The NRIF3 family of transcriptional coregulators induces rapid and profound apoptosis in breast cancer cells.

Many anticancer drugs kill cancer cells by inducing apoptosis. Despite the progress in understanding apoptosis, how to harness the cellular death machinery to selectively deliver tumor-specific cytotoxicity (while minimizing damage to other cells) remains an important challenge. We report here that expression of the NRIF3 family of transcriptional coregulators in a variety of breast cancer cell lines induces rapid and profound apoptosis (nearly 100% cell death within 24 h). A novel death domain ( DD1) was mapped to a short 30-amino-acid region common to all members of the NRIF3 family. Mechanistic studies showed that DD1-induced apoptosis occurs through a novel caspase 2-mediated pathway that involves mitochondrial membrane permeabilization but does not require other caspases. Interestingly, the cytotoxicity of NRIF3 and DD1 appears to be cell type specific, as they selectively kill breast cancer or related cells but not other examined cells of different origins. Our study demonstrates the feasibility of selectively inducing cytotoxicity in a specific cancer and suggests that breast cancer cells contain a novel "death switch" that can be specifically triggered by NRIF3 or DD1. Strategies utilizing NRIF3 and/or DD1 and/or targeting this death switch may lead to the development of novel and more selective therapeutics against breast cancer.[1]
==========
=== Problem to solve ===
Answer from the NRIF3 abstract:
(a) To how large a region was the death domain DD1 mapped?
(b) Which caspase mediates DD1-induced apoptosis?
(c) How much breast cancer cell death did NRIF3 family expression produce, and within what time?
The data placed after this abstract can be ignored.
==========
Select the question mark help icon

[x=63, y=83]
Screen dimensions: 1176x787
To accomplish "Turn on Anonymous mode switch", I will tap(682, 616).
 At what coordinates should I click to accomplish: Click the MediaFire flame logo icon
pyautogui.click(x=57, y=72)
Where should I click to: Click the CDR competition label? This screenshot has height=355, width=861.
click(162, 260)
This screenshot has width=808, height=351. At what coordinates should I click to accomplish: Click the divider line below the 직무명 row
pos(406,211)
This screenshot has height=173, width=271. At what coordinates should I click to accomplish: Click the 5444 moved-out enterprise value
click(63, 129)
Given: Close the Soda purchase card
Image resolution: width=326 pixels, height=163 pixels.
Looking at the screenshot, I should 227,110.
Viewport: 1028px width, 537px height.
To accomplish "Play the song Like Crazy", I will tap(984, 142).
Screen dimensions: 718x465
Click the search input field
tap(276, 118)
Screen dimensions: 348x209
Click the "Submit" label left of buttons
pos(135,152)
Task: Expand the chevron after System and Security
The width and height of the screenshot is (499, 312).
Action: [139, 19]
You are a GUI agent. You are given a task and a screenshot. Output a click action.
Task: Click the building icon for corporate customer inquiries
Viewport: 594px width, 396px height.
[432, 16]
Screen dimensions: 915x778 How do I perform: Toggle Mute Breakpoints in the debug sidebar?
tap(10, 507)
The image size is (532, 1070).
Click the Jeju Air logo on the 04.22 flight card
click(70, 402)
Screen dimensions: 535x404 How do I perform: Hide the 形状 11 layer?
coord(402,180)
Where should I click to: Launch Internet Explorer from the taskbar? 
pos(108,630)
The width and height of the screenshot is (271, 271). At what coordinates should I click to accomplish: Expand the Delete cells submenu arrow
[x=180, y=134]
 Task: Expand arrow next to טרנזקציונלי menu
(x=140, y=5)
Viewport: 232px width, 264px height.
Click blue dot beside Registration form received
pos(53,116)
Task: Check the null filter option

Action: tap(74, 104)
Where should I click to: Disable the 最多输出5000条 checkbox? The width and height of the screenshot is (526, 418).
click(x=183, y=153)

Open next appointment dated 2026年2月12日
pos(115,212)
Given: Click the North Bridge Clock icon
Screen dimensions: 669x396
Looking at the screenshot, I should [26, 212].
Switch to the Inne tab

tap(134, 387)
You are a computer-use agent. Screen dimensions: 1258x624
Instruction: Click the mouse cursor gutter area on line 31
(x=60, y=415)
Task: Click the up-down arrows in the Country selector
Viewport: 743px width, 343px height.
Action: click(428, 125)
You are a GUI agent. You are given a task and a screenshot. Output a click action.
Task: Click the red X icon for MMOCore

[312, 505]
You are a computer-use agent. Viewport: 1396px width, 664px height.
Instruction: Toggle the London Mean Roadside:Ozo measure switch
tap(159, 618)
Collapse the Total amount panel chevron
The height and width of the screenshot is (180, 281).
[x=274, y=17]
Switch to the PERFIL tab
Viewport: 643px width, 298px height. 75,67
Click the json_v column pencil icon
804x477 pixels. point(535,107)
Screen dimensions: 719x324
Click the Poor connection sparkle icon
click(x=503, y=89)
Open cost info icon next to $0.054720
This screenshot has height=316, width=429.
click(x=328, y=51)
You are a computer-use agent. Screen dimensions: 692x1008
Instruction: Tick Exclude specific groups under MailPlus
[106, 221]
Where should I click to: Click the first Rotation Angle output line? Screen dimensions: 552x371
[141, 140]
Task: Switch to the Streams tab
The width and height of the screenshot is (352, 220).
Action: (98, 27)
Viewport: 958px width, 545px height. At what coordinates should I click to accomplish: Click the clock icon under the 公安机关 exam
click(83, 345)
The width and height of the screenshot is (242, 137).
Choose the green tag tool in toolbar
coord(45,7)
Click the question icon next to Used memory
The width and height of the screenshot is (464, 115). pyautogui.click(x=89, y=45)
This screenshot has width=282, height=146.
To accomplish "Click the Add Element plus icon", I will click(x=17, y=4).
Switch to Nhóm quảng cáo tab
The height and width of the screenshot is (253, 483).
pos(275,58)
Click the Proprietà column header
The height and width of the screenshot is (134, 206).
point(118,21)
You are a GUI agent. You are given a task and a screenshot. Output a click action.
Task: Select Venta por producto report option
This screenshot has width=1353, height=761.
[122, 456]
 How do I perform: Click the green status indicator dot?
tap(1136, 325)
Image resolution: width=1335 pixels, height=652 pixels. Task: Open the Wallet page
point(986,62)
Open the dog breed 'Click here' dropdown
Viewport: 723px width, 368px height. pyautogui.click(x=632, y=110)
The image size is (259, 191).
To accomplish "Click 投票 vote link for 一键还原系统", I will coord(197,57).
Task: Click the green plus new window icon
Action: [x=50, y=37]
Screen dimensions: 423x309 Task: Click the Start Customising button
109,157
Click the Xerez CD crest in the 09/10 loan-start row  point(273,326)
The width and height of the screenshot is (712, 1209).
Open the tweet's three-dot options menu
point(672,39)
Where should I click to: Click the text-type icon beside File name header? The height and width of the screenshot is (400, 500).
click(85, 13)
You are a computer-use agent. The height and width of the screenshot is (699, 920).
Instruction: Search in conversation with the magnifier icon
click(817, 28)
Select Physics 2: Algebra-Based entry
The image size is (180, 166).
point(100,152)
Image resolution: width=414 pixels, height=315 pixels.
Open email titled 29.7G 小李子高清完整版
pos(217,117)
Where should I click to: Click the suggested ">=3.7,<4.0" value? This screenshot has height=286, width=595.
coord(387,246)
==========
=== Answer box ===
(a) A short 30-amino-acid region common to all members of the NRIF3 family.
(b) Caspase 2.
(c) Nearly 100% cell death within 24 h.